Russia has laid sea mines in the Black Sea that could interfere with Ukrainian grain exports, the White House announced Wednesday.
The new mines could be used to justify future attacks against civilian ships and blame Ukraine, the National Security Council said in a statement to USNI News.
“In addition to this coordinated effort in the Black Sea, we have already observed that Russia targeted Ukraine’s grain export ports in Odesa with missiles and drones on July 18 and 19, resulting in the destruction of agricultural infrastructure and 60,000 tons of grain,” reads the statement.
Two days after Russia pulled out of an agreement for Ukraine to ship grain through the Black Sea, the Kremlin declared all cargo ships traveling to Ukrainian ports as potentially carrying military cargo in support of Kyiv.
“ In connection with the cessation of the functioning of the Black Sea Grain Initiative and the сlosing of the maritime humanitarian corridor, from 00.00 Moscow time on 20 July 2023, all vessels sailing in the waters of the Black Sea to Ukrainian ports will be regarded as potential carriers of military cargo,” reads a message the MoD issued on the social messaging platform Telegram.
“Accordingly, the countries of such vessels will be considered to be involved in the Ukrainian conflict on the side of the Kyiv regime.”
The National Security Council said in the statement that it believes Russia may target the civilian ships in future attacks in addition to recent bombing in Odessa that hit grain supplies.
Under international law, the declaration allows Russian forces to board and search ships suspected of transporting arms, James Kraska, a maritime law expert and one of the author of the Newport Manual of the Law of Naval Warfare, told USNI News on Wednesday.
“Russia has a right to do that under the law of visit and search,” he said.
“They’re entitled to visit ships and board them to see if there are any weapons on board.”
However, if the ships are Ukrainian-flagged, they can be captured as a war prize.
“It doesn’t make them targets,” Kraska said.
As part of the grain deal brokered by Turkey and United Nations, which expired when Russia pulled out Monday, Moscow had the right to inspect ships heading to Ukraine, said Sal Mercogliano, an associate professor at Campbell University.
The concern is if Russia decides to attack ships going to or from Ukraine, Mercogliano said.
“What you’re seeing is an escalation on the Black Sea, and the fear is that if Russia hits ships sailing to Ukraine, what is to prevent Ukraine from hitting ships sailing from Russia?” he said. “And then you have a full-fledged commerce war between Ukraine and Russia targeting largely neutral third world nation ships, sailing carrying food, fuel and fertilizer.”
There is a chance that there could be armed escorts to protect merchant ships, but the question is who would provide them, Mercogliano said.
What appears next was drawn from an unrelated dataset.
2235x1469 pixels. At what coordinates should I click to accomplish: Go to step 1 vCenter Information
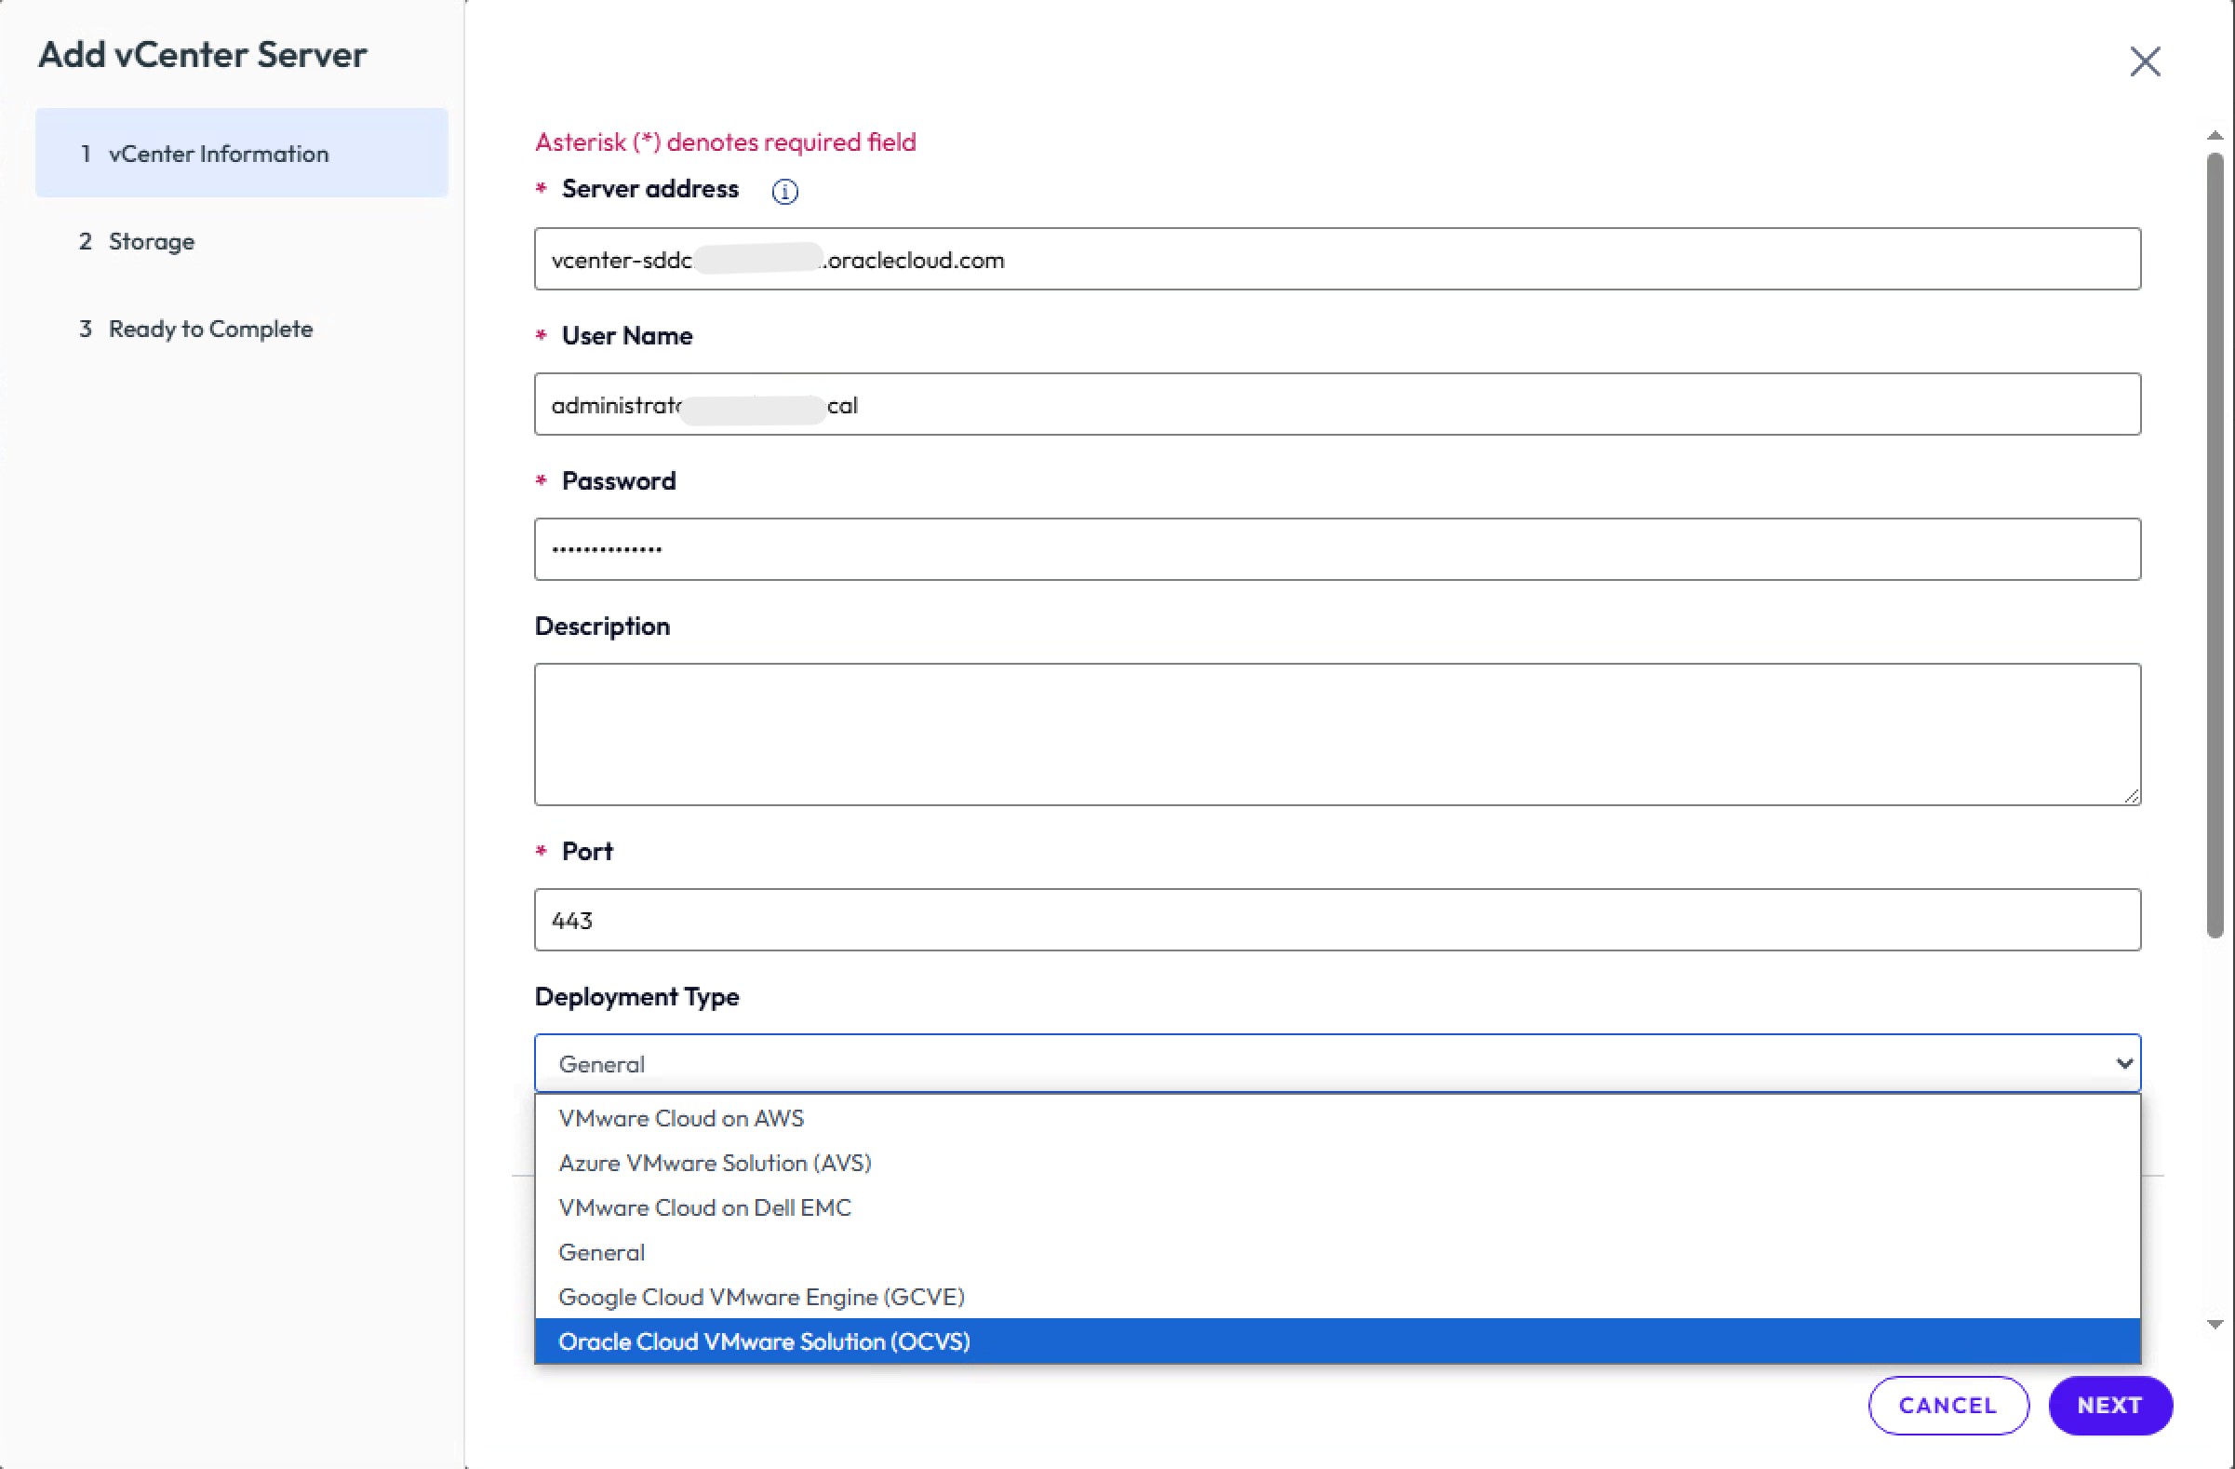(218, 153)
Turkey closed the Bosphorus Strait to any warships from non-Black Sea from entering the Black Sea.
Turkey could provide an armed escort, as could Romania and Bulgaria as Black Sea nations. NATO could also provide shore support or put teams aboard the ships, he said.
“The question is how much would a nation want to get involved? You know, we just deployed a destroyer, and F-35s and F-16s to protect merchant ships coming out of the Straits of Hormuz by Iranian attacks,” Mercogliano said. “Yet we seem like we’re not going to do the same for ships in the Black Sea.”
Additionally, the Russian MOD declared certain sections of the Black Sea hazardous to navigation.
“Corresponding information warnings on the withdrawal of safety guarantees to mariners have been issued in accordance with the established procedure,” reads the message from the MoD.
The new declaration follows the expiration of a deal that allowed grain to leave Ukraine. Moscow said Russia did not receive concessions as part of the deal. That included reconnecting a Russian bank to the international SWIFT system, completion of an ammonia pipeline and allowing Russian ships to dock in international ports.
Up to 10 percent of the world’s grain is produced in Ukraine. The country serves as the bread basket for much of the Middle East and North Africa.